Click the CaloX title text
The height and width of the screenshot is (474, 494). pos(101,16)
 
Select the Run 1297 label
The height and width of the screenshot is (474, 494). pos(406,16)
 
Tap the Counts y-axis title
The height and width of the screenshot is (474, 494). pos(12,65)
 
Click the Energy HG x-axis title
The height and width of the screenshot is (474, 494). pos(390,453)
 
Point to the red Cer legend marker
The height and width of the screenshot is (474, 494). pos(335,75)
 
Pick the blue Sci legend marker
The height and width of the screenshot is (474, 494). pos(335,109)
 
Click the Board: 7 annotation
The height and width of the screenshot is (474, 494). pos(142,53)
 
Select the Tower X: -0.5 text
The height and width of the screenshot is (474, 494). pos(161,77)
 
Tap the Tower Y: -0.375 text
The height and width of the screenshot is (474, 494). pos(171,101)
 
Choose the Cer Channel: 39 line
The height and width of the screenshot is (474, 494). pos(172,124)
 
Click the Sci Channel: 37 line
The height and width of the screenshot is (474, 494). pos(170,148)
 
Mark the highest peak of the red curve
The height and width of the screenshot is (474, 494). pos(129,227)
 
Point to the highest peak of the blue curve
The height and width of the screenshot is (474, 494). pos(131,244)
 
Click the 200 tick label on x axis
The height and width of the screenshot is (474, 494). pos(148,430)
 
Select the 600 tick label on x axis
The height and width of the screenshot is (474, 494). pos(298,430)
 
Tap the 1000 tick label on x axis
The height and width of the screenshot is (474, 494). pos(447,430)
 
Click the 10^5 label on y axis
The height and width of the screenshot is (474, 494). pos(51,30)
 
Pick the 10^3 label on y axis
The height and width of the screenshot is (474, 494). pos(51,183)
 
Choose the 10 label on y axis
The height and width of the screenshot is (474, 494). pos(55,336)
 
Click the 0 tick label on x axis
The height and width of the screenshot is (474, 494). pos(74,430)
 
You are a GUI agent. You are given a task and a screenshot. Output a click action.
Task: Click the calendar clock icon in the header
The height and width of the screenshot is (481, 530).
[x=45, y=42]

::::::::::

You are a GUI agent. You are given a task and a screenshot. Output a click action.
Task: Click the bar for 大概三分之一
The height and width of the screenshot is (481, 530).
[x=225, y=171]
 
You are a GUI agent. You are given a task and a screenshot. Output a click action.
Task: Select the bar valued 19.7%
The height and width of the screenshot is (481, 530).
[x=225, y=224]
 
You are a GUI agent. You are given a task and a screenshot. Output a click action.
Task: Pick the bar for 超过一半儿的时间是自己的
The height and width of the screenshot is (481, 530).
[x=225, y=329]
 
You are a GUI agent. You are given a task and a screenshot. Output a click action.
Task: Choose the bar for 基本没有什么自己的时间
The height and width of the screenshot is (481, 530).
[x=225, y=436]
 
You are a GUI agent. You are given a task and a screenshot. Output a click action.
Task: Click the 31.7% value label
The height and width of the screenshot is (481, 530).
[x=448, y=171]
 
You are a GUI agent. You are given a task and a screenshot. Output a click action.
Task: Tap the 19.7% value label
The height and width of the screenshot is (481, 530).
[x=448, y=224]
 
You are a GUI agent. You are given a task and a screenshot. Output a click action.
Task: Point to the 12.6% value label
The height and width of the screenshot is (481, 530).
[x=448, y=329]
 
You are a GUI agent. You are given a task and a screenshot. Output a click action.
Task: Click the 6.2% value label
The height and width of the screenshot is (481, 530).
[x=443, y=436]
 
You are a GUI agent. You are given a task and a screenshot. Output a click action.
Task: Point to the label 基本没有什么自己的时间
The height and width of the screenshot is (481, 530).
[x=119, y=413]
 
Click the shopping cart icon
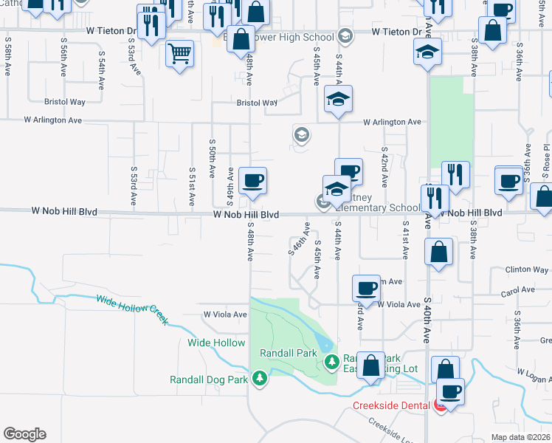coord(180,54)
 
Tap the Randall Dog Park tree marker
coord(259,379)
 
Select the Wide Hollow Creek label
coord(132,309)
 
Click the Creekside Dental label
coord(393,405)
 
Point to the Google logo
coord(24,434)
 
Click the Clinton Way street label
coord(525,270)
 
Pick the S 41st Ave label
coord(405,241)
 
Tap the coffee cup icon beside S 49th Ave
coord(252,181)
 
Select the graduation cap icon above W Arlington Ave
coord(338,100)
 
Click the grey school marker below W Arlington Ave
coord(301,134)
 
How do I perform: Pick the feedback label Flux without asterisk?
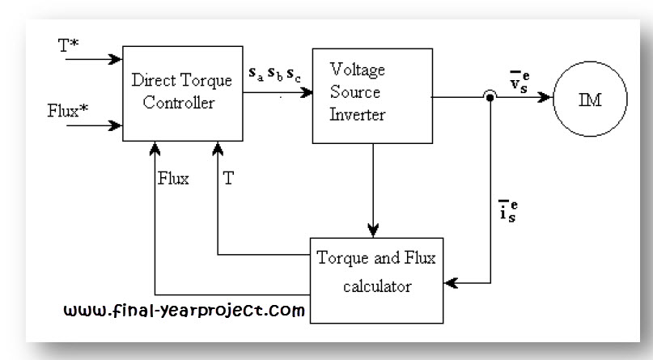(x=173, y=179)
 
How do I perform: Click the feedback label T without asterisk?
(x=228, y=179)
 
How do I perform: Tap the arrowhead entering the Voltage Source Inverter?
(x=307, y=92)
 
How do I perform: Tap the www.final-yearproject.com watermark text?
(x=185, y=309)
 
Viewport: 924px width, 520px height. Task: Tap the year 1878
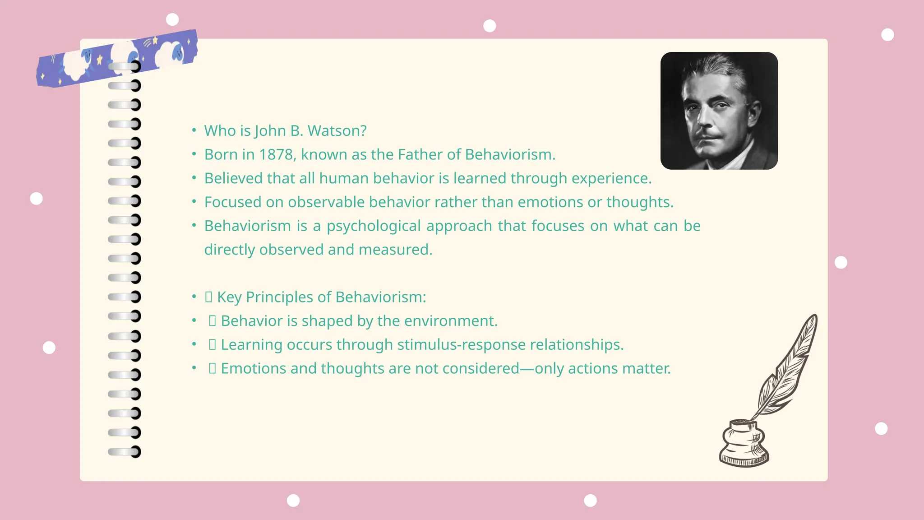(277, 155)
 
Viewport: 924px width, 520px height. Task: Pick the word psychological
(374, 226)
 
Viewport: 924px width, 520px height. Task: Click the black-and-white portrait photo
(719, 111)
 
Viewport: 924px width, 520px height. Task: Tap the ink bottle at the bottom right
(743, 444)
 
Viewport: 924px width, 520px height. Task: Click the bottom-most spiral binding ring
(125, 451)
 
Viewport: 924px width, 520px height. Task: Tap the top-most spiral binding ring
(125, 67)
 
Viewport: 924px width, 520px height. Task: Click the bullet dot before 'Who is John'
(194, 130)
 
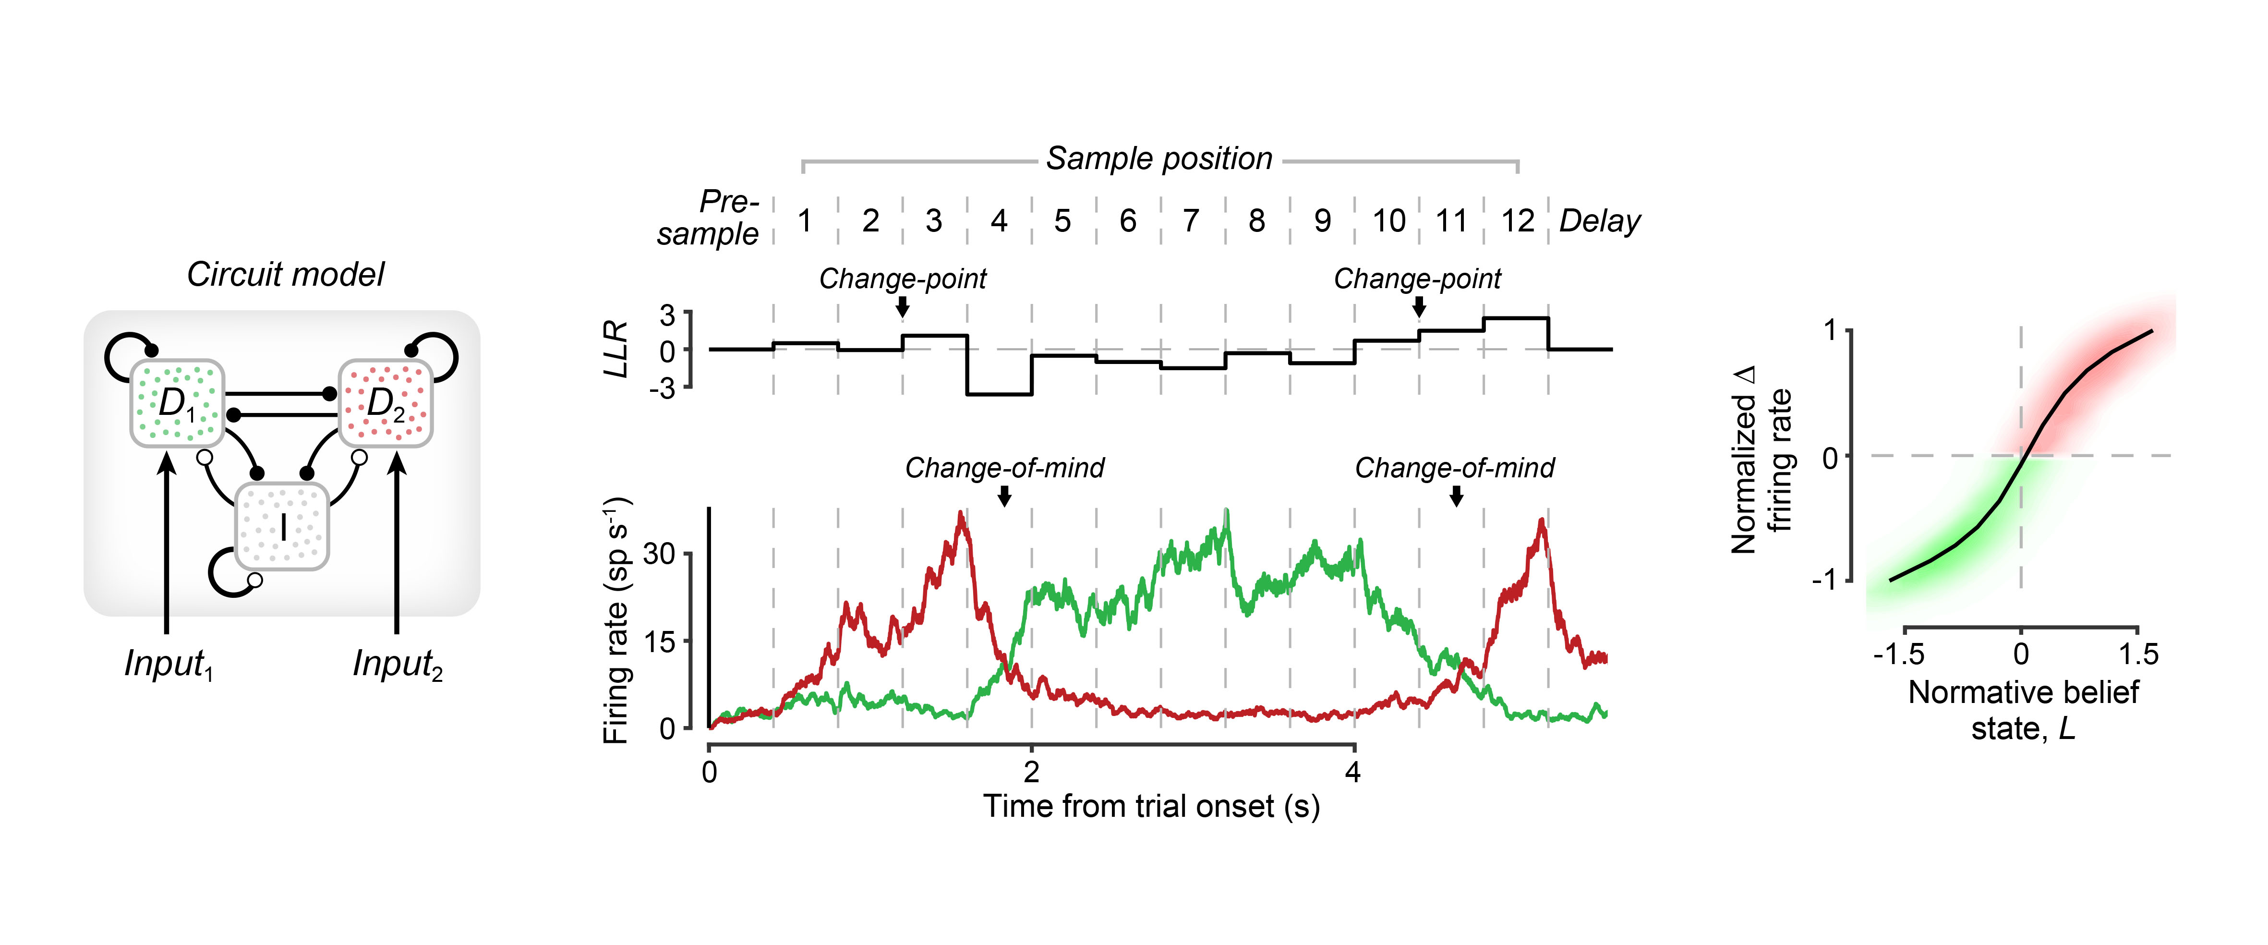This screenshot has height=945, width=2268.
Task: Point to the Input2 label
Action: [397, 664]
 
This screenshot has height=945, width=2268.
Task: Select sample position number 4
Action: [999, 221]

::::::::::

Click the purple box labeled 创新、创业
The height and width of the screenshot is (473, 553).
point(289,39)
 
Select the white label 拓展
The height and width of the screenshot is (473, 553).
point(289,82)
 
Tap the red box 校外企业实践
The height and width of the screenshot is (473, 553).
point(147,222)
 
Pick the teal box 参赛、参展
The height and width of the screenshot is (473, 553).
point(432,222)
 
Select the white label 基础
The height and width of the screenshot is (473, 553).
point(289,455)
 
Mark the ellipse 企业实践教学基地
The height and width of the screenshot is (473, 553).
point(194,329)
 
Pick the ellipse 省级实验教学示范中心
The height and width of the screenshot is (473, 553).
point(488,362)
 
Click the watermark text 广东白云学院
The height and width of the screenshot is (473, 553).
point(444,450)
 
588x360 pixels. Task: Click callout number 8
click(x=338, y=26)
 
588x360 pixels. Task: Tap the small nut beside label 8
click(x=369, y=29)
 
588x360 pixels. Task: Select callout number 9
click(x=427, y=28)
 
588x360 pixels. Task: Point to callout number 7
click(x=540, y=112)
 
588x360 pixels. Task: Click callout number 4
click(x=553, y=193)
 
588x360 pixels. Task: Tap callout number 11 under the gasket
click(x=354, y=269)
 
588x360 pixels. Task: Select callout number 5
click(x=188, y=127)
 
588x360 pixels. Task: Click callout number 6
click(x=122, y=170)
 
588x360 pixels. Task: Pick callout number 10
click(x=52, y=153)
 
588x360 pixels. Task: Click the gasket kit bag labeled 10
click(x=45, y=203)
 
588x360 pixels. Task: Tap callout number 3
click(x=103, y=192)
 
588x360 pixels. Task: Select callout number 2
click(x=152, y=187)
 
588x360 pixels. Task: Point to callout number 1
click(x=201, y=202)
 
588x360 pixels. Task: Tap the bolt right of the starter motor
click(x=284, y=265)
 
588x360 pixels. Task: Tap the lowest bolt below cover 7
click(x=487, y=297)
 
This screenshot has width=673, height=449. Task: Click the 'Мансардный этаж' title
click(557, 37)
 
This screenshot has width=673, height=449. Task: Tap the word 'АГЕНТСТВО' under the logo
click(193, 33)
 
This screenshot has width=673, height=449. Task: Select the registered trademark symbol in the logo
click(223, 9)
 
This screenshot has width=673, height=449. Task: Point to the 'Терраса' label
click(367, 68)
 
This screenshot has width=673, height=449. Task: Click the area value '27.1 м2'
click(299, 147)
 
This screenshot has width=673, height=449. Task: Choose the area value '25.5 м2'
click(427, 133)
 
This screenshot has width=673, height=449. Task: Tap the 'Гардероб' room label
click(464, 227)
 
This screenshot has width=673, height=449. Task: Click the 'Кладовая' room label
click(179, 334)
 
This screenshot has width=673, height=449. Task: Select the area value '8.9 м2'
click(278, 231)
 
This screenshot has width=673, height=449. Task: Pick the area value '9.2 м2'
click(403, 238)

::::::::::

• **Exercise**:
Show every line above that contains the word "peak", copying each one in full.

• **Solution**:
Mark the highest peak of the red curve
Point to the highest peak of the blue curve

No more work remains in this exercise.